SELECTED PASSAGE:
===============

# postgraduation in Australia...



## sidraafaq (Jul 1, 2006)

hey members..
do v need to do electives if v plan to move to australia for postgraduation?n is it AUSMLE v have to give??i heard it sumwhr!!!dunt know anything at all..plz i need alot of information if any of u have it.
thnx..


----------



## dr.Shafia (Jan 27, 2007)

i am not doin it but a teacher in my uni is...i asked him..he said it is liek plab...u have to appear in part 1 n 2...fees is 1200 austrlian dollars...4 times per year they take the test but its not available in pakistan...teh nearest palce is dubai to go to give teh test...part 1 has 200 mcqs...out o 140 have to get 60%...rest 40 are related to emergency medicince n managment skills you have to score 50% in that....u just need to pass you dnt need scores to find residency....and thts it i know...and yes preparation stuff is avaible at the book store near dow medical college....u can try searchin for there website


----------



## MuhammadUsama (Mar 16, 2008)

Hey people!

===============

THE DATA:
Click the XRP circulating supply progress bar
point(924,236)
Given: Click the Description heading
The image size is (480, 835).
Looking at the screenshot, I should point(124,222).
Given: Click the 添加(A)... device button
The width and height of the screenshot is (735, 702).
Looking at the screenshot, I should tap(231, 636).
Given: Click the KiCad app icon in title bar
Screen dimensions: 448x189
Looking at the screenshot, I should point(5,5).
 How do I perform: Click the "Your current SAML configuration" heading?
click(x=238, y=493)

===============

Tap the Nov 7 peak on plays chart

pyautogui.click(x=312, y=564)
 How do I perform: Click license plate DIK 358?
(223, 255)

===============

Pick up the forum thread on postgraduate medical training in Australia right after its last line, "Hey people!"

I am also interested in going to Australia for post graduation.
you can Google AMC exam . it'll answer lot of your questions.
but not all 

i don't know whats the situation of IMGs in Australia. i tried to find someone who could answer my questions but couldn't. i am interested in surgery, specially cardiac surgery. how easy (or difficult) is it to get residency in this field in Australia?
can someone help me with that?


----------



## sidraafaq (Jul 1, 2006)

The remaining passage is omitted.